Here’s how I thread the needle between complex and, well, cheap.

We’ll cover a few problem areas and how to think about them:

  1. Handling Bugs
  2. Handling Spikey Traffic
  3. Handling Availability

The Bug Problem

Who among us has not deployed bugs into production? What often happens is we adjust something way over here but accidentally cause errors over there. This is bad when “over there” is your ingest code.

We want to reduce our chances of adding bugs to our ingest code.

The Bug Solution

We are not about to write less bugs. Instead, we need to protect ourselves from our bugs. Here’s a few ideas.

KISS

Our ingest code should, in all cases, be simple. Ideally the ingest data we care about (or perhaps the entire HTTP request?) is stored as quickly as possible, and then a queue job is fired off to do the actual work needed.

The code path should be simple, and preferably have very little “hidden” complexity.

To that end, consider which middleware can be stripped out of the hot path of ingestion. CSRF protection is one, and perhaps even rate limiting and/or authentication can be moved out of PHP and into, like, Nginx + LUA (check out Openresty).

# An example invokable controller for ingest
public function __invoke(Request $request)
{
    // TODO: Validate the data if needed (e.g. validate a signed request)
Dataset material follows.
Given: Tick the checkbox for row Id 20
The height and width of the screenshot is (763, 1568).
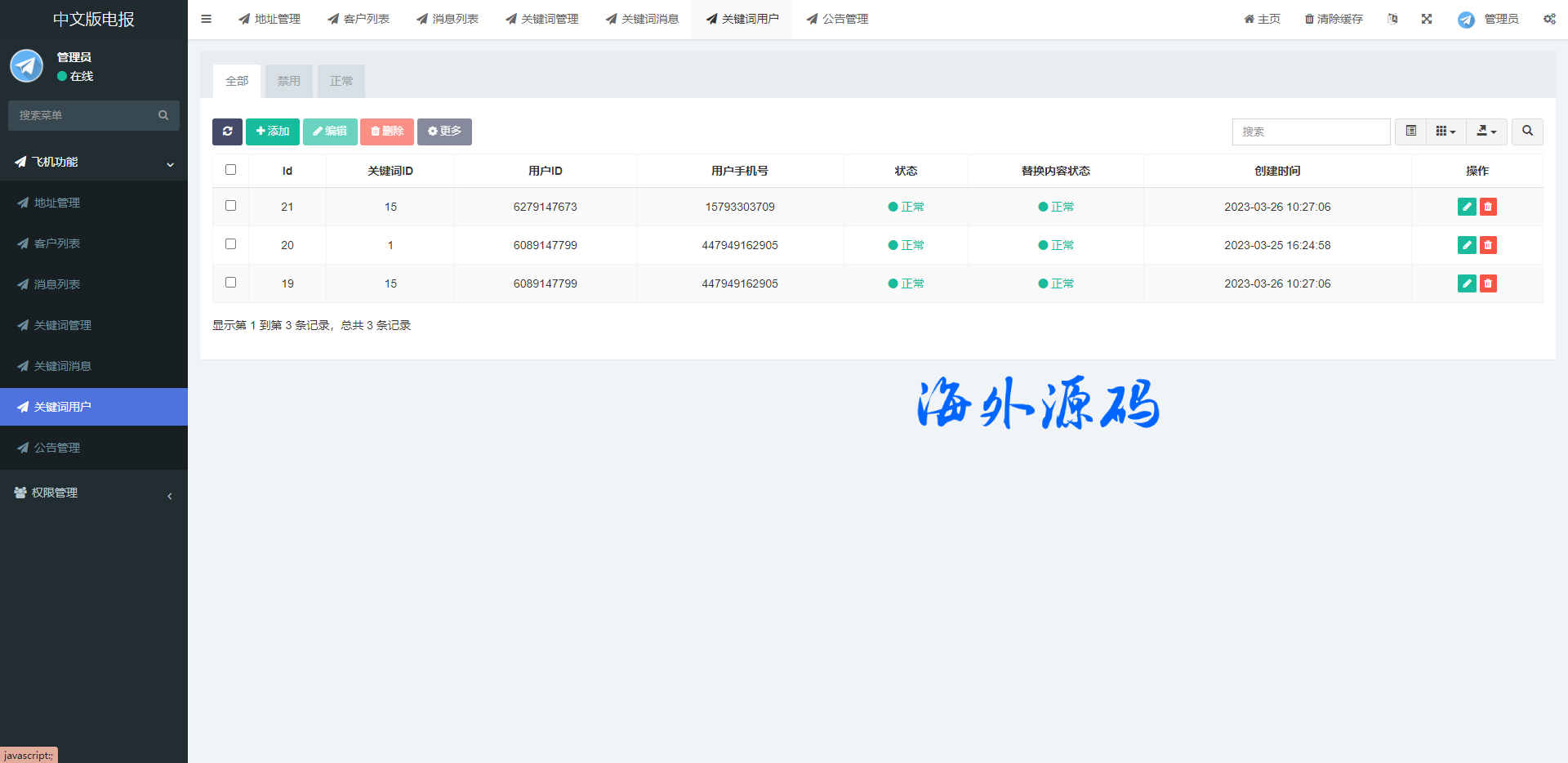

    // Save webhook to storage (likely s3 or similar)
    $webhook = json_encode([
        'method' => $request->method(),
        'headers' => $request->headers->all(),
        // String representation of the body, 
        // I'm assuming no files are sent.
        // An alternative to this would be base64'ing
        // a binary format of the body
        'body' => $request->getContent(), 
        'uri' => $request->getUri(),
    ]);

    $reqId = $request->header('fly-request-id') 
        ?: Str::uuid()->toString();

    $file = sprintf("%s.json", $reqId);

    // An S3 (compatible) storage
    Storage::disk('webhook')->put($file, $webhook);

    // Queue a job to process the webhook
    ProcessWebhook::dispatch($file);
}

Even this code relies on external services, albeit reliable ones (S3 + SQS for me). Choose your dependencies carefully!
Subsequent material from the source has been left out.